Dès lors, plusieurs pistes pourront par exemple être envisagées dans les propositions :
. Trouver la bonne distance
. Les limites de l’engagement
· La question de l’objectivité
. Les jeunes chercheur·se·s dans le monde : « écologie » des doctorant·e·s
· Le choix du corpus : enthousiasme et indignation
. Approches possibles de l’œuvre engagée
. Lectures engagées ou politiques d'œuvres non-engagées
. Théorisation de l’engagement en art
. Renouvellement des manières de penser ou d’étudier l’art
. Interrogation sur la distinction entre critique d’art et recherche universitaire
. Au-delà des œuvres : les festivals, les technicien·nes, les acteur·ices…

Ces journées d’études adressées aux doctorant·e·s se tiendront les 9 et 10 mai 2022 à l’Université Paris 1 Panthéon-Sorbonne (Centre Saint-Charles).
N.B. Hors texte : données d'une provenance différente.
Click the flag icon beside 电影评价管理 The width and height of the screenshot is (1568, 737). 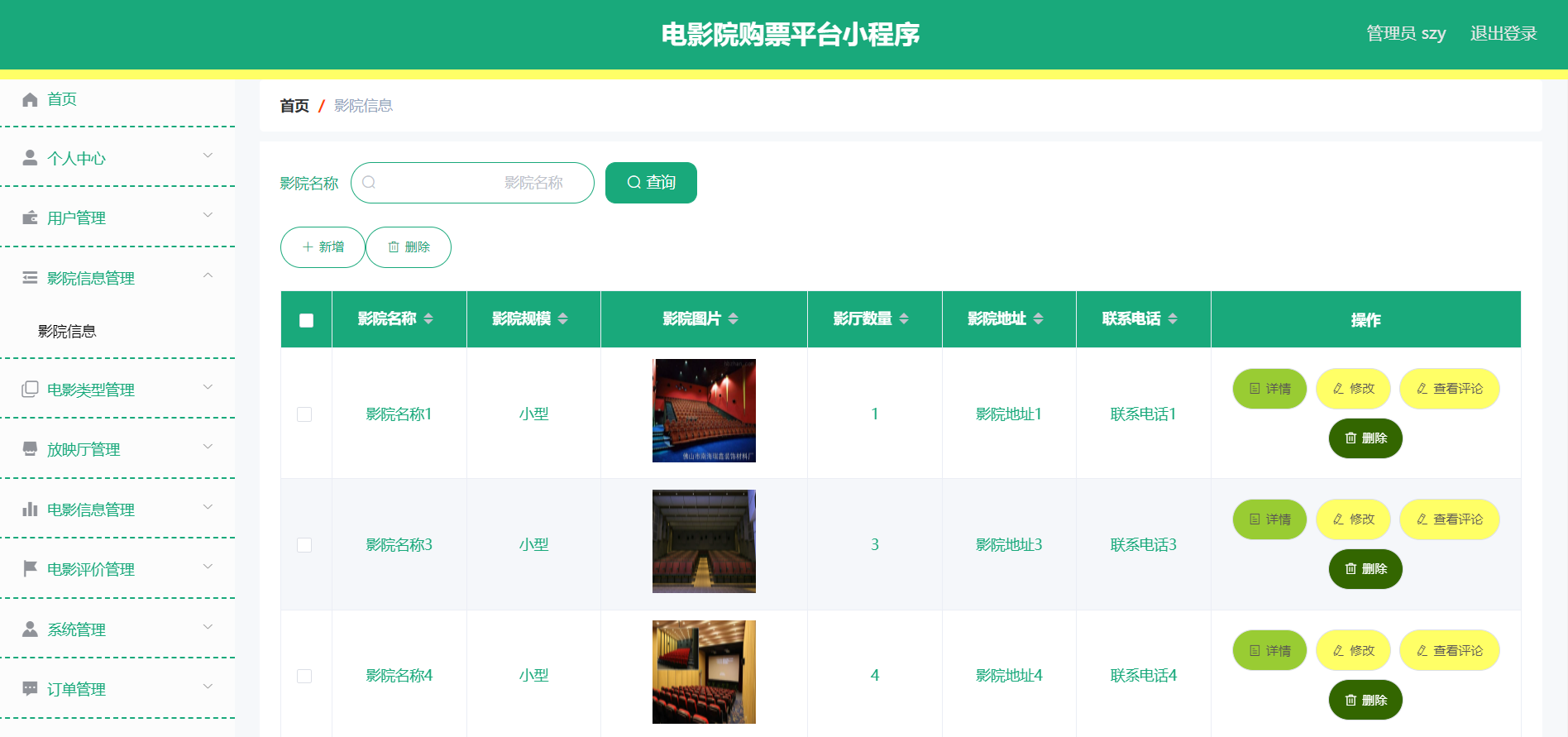coord(30,569)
Afin de favoriser les échanges, la durée des interventions sera de vingt minutes suivies de dix minutes de questions. Les propositions de communication (un titre, 500 mots maximum et une courte notice bio-bibliographique) doivent être envoyées à je.apesa@gmail.com au plus tard le 7 mars 2022.
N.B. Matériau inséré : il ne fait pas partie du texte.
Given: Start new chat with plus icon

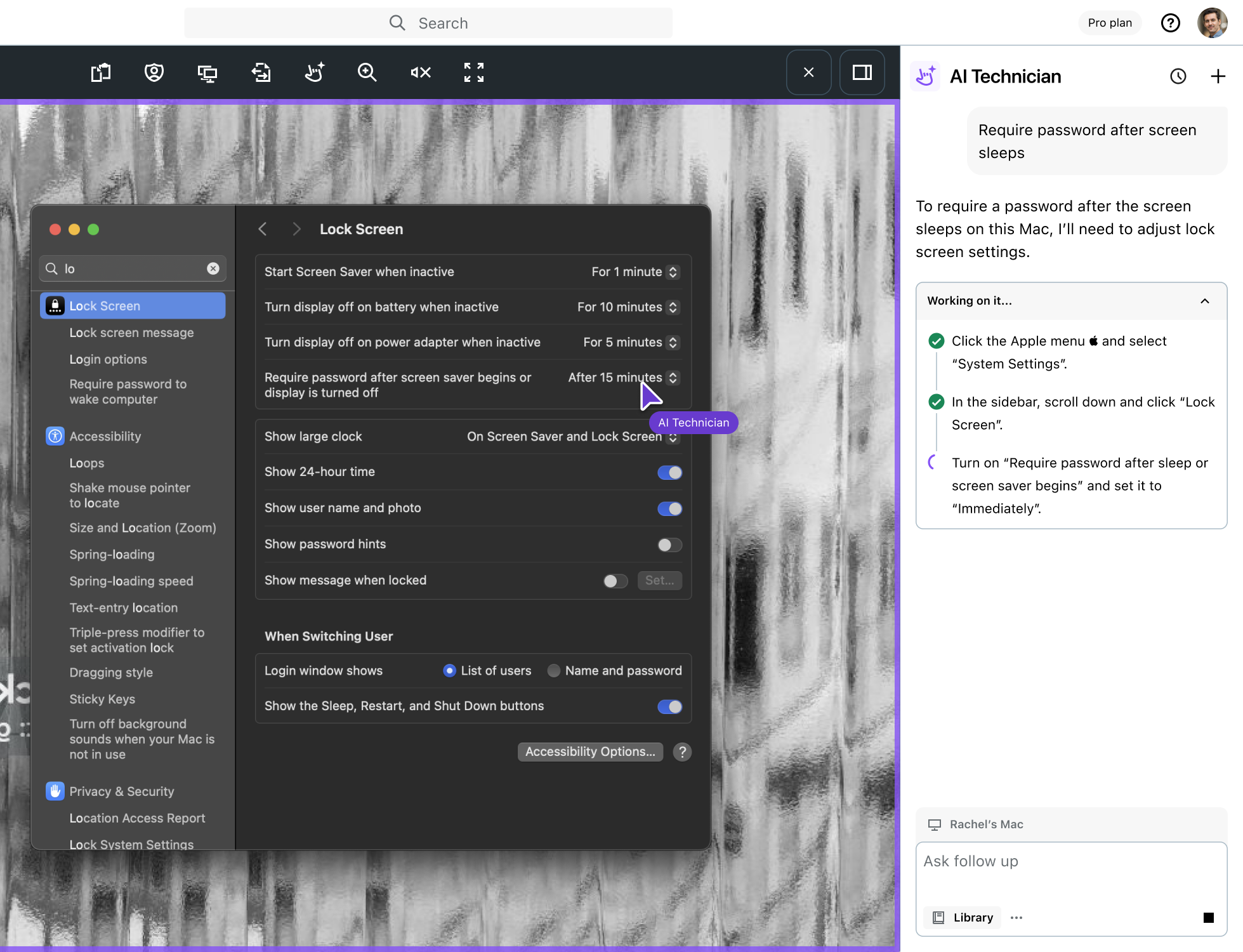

Comité scientifique/d’organisation : 

Wladislas Aulner, Catarina Bassotti, Camille Bui, Alessandro Cariello, Clément Dumas, Barbara Fougère, Cécile Gornet, Aurélien Gras, Hayk Paul Hambartsum, Occitane Lacurie, Federico Lancialonga, Sarah Leperchey, Anaëlle Liégeois-de Paz, Massimo Olivero, Caroline San Martin, Joy Séror.

 
[1] Nathalie Heinich, Ce que le militantisme fait à la recherche, Paris, Gallimard, collection « Tracts » (n° 29), mai 2021.
[2] Bruno Latour, Cogitamus. Six lettres sur les humanités scientifiques, Paris, Éditions de la Découverte, 2010, p. 163.
[3] Jacques Rancière, Les mots et les choses. Dialogue avec Javier Bassas, Paris, La fabrique éditions, 2021, p. 95-96 (nous soulignons).
[4] Jean-Marc Lachaud, “Que peut l’art”, in Dominique Berthet, Art et engagement, « Recherches en esthétiques », n°19, p. 25-30. 
[5] Carlo Ginsburg, “Déchiffrer un espace blanc”, in Rapports de force, Histoire, rhétorique, preuve, Paris, Gallimard, p. 87-100.
[6] Nicole Brenez, Abel Ferrara. Le mal mais sans fleurs, Paris, Cahiers du cinéma éditions, 2008. 
[7] Anne E. Duggan, Enchantements désenchantés. Les contes Queer de Jacques Demy (2013), traduction de Jean-François Cornu, Rennes, PUR, 2015.